Instead she stared at Kyre and eventually dropped her eyes. “As the Master has spoken, in front of the Flame,” she agreed, reluctantly. “Merry Yule, then,” she said, simply, and rushed inside past Dara.
“What . . . was that?” she asked herself aloud. She hadn’t expected an answer, but her sister Lista was nearby, having seen the whole episode through a window.
“That was Kyre acting as the Heir of the Wood for the first time,” she chuckled. “Father and the other men woke him up last night, after all were in bed. Some stupid rite or another. But he’s been wearing that sword ever since,” she said, pointing toward their oldest brother. Sure enough, hanging from Kyre’s belt was a ranger’s sword, such as were hanging in the armory in the Hall. Dara’s breath caught.
“Are they . . . expecting trouble?”
“No, I don’t think so,” her sister dismissed. “I think they just want to make a good showing. You know how those vale folk are,” she mentioned. “They think we eat our babies and howl at the moon half the time, anyway. It’s good relations to remind them of that.”
“Flame! We’re not barbarians!” Dara moaned.
“We’re Westwoodmen, that’s worse,” she snickered. “But the other Yeomanries need to remember that. Especially with all these half-wild Wilderlands folk Lord Minalan is bringing in.”
“Is he old enough for a sword?” she asked doubtfully.

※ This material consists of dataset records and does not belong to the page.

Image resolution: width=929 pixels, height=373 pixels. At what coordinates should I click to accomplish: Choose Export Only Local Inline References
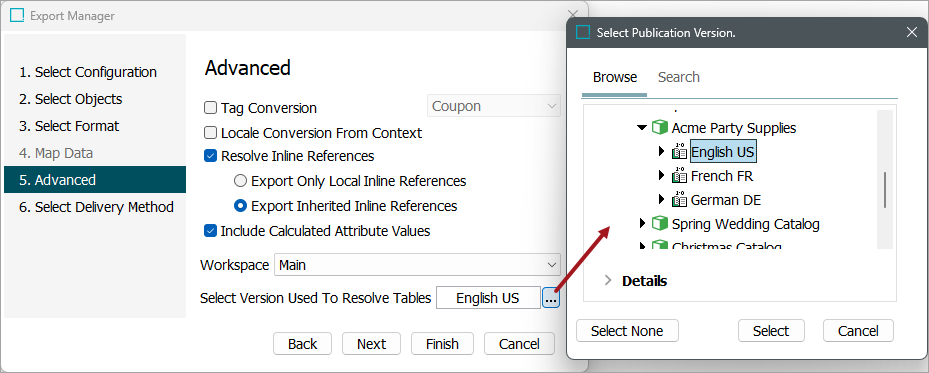[x=240, y=181]
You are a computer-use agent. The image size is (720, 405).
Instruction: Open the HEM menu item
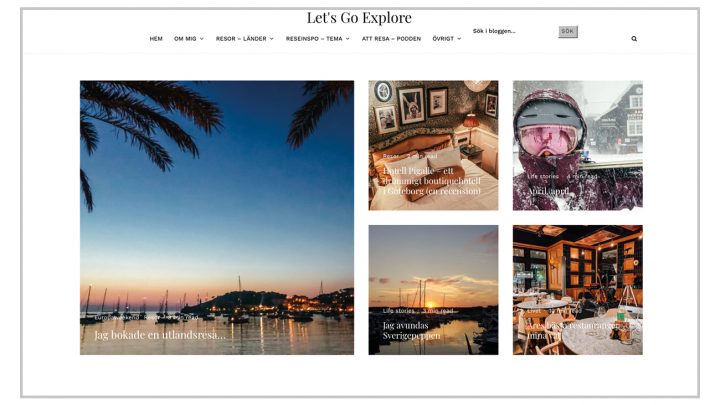click(x=156, y=39)
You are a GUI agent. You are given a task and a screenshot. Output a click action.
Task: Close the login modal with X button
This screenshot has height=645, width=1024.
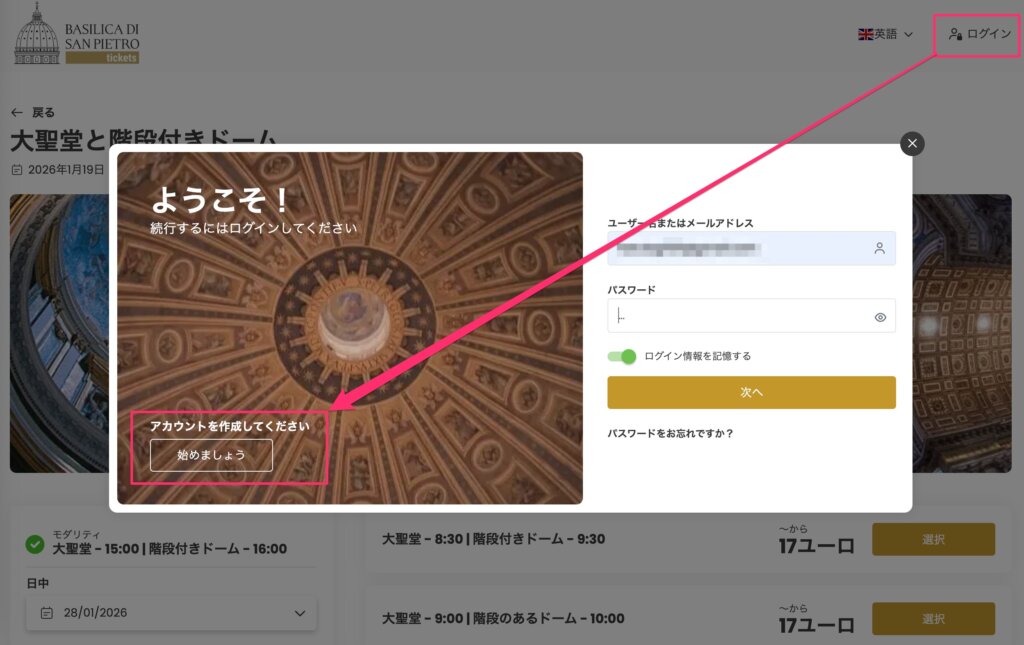point(912,144)
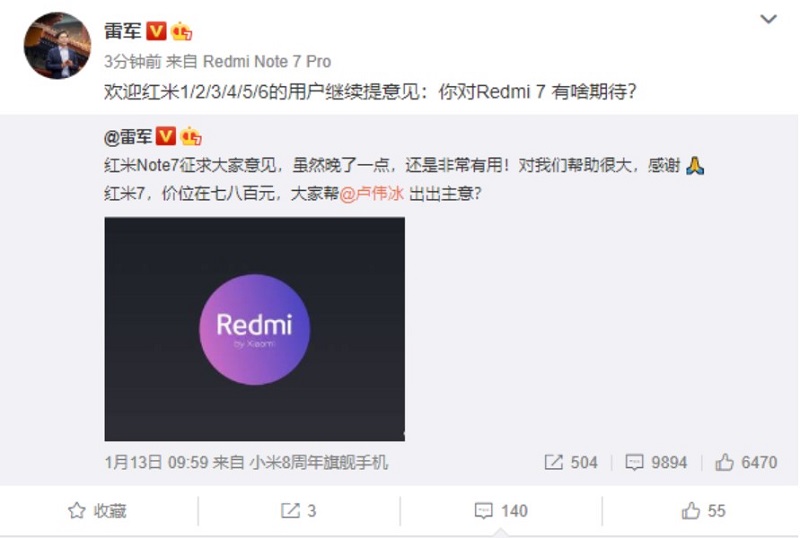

“Plenty,” her sister agreed. “We’ve just not had the need. But the boys sneak off and practice with sticks somewhere, I know. He wears it well, I think,” she considered.
“I guess,” Dara said, absently. The blade under his mantle seemed so foreign to her brother, somehow . . . but she couldn’t deny that he carried himself more proudly while wearing it. “That’s it? Father gave him a sword, and suddenly he’s all grown up?”
“Boys are strange,” her sister agreed. “But it means that they think that Kyre is old enough to lead the Hall, should anything happen to Father.”
“Kyre? What could possibly . . .” Dara said, trailing off. Of course something could happen to Kamen. Everyone died and fed the Flame eventually. All the talk of war, with the reconquest of Brestal, made her consider the possibility for the first time. Even her beloved father would die. And when that happened, the Hall would need a new leader. She couldn’t imagine anyone seriously taking orders from her brother – he was only seventeen – but she couldn’t deny that her other brothers and male cousins were treating him differently.
“He’s our brother . . . and he’s going to be our boss someday,” her sister said, with resignation. “I guess we’re lucky. Kobb could have been born first instead of Kyre.”
Kobb was their mutually least-favorite brother. A smart-ass with a wickedly cruel sense of humor and a laugh like a concussed llama, he had terrorized each sister in turn over the years. He had messed with Dara often enough . . . before she’d gotten Frightful. Apparently the idea of having his eyes scratched out by a falcon without a sense of humor was what it took to keep Kobb at a safe distance. The idea of their goofy brother as Master of the Wood, instead of Kyre, was troubling. But even Kobb, who was even more defiant and obstinate than Dara, deferred to Kyre now, she noticed.
The party eventually set out, and for one of only a handful of times in her life Dara ventured beyond the chasm that was the eternal border of the Westwood, proper, and entered the wider world. Not that she was going far. Sevendor Castle was about a mile away from Westwood Hall as the falcon flew. The long, circuitous route through the valewood and down into the road to the castle took far longer, of course. Once they arrived at the gate of the castle, the sun had set behind the ridge and all was growing dark.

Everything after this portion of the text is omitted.